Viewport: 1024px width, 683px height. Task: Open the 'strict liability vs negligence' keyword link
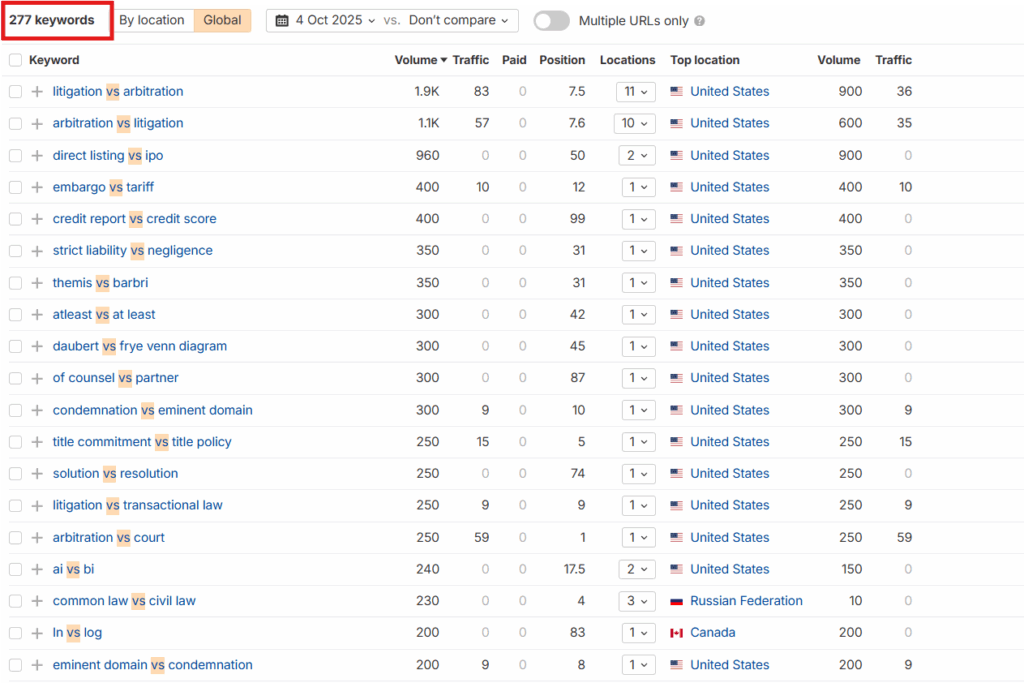pos(132,251)
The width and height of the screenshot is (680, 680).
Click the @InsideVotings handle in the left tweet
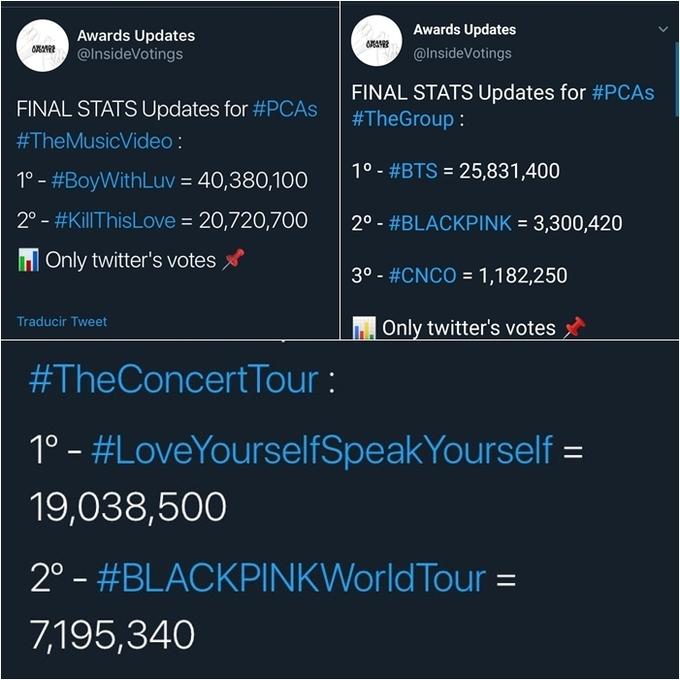[130, 54]
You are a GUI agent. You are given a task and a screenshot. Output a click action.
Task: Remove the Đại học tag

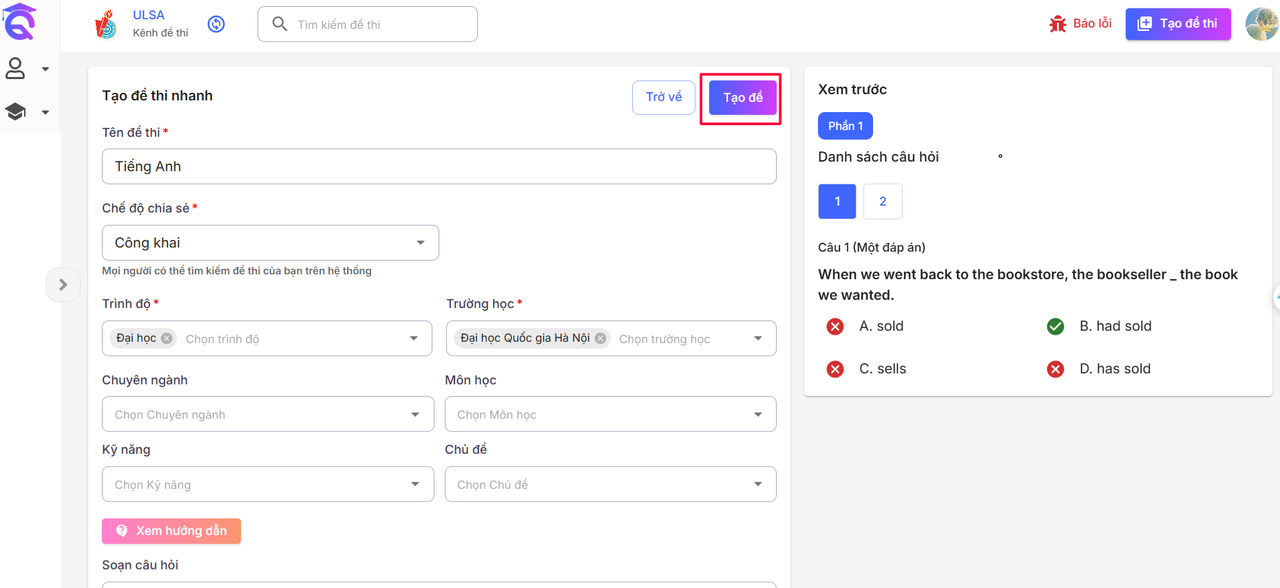coord(167,338)
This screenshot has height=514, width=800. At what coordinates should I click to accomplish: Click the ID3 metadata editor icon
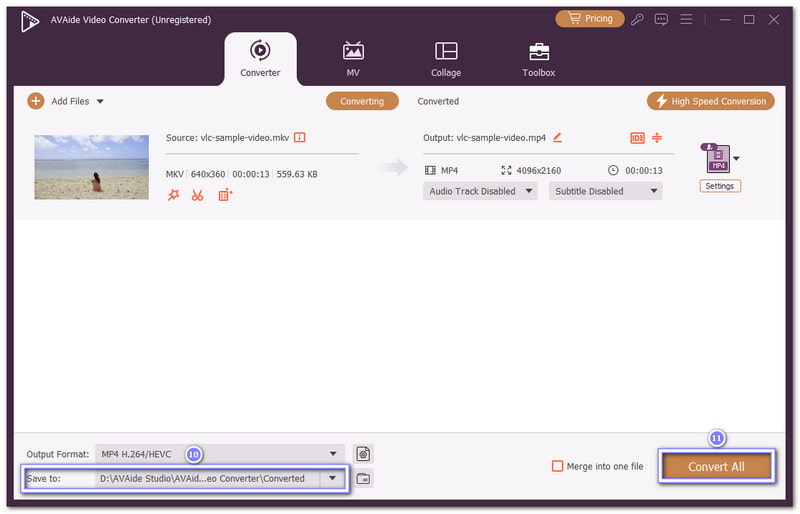(x=637, y=138)
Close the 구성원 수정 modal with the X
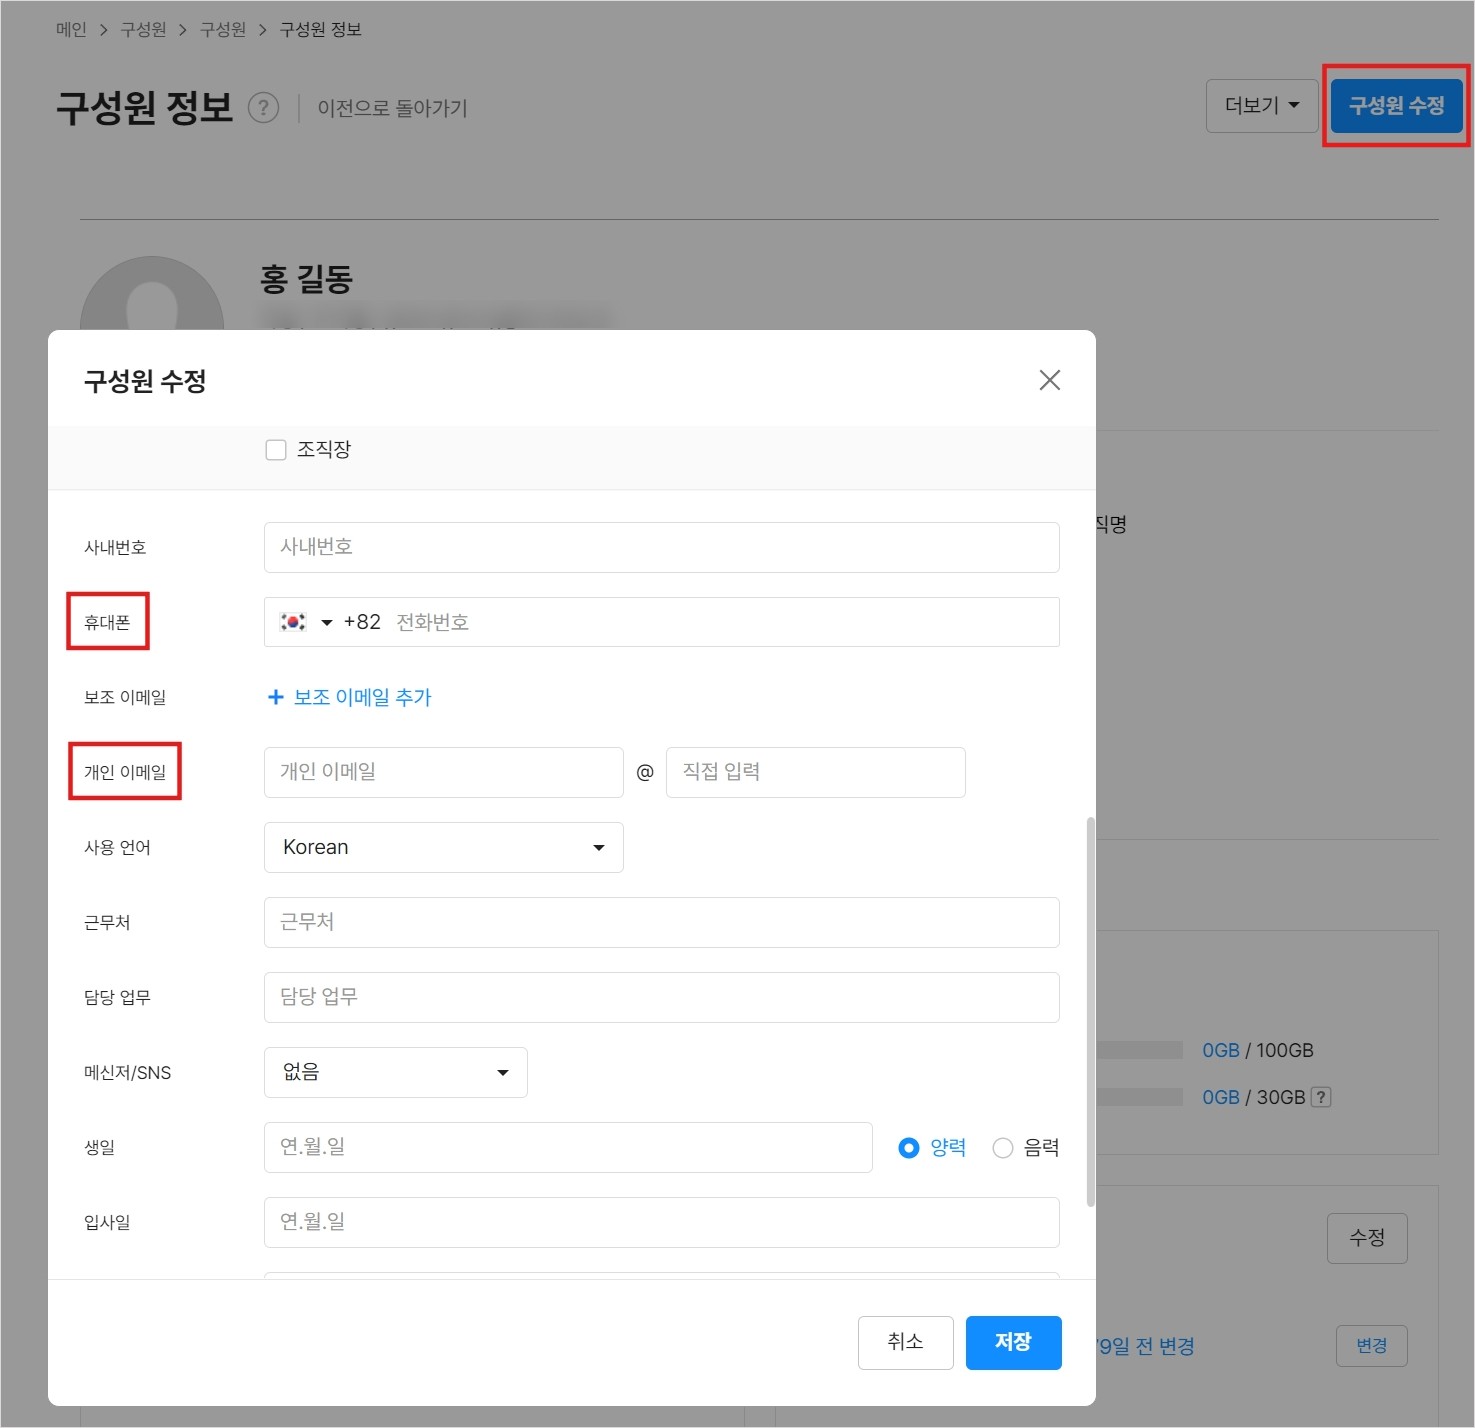This screenshot has height=1428, width=1475. point(1048,380)
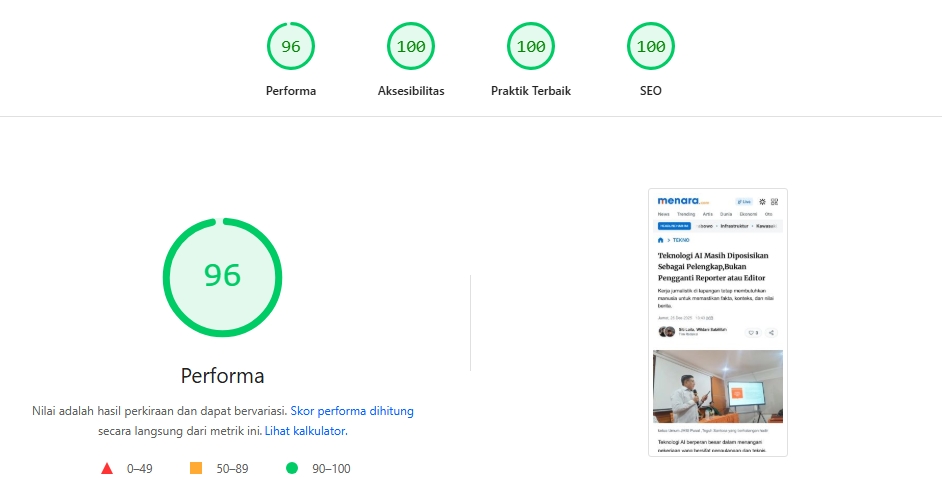This screenshot has width=943, height=493.
Task: Click the large Performa heading text
Action: pos(222,377)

-----

● EXERCISE AIM: The records above should be reproduced exactly, with no pictures included.

● EXPECTED ANSWER:
Viewport: 1024px width, 683px height. Task: Open the 'strict liability vs negligence' keyword link
pos(132,251)
The width and height of the screenshot is (680, 680).
Click the @InsideVotings handle in the left tweet
[130, 54]
You are a GUI agent. You are given a task and a screenshot. Output a click action.
Task: Remove the Đại học tag

coord(167,338)
This screenshot has height=514, width=800. At what coordinates should I click to accomplish: Click the ID3 metadata editor icon
(x=637, y=138)
Close the 구성원 수정 modal with the X
This screenshot has height=1428, width=1475. point(1048,380)
This screenshot has width=943, height=493.
Task: Click the large Performa heading text
Action: pos(222,377)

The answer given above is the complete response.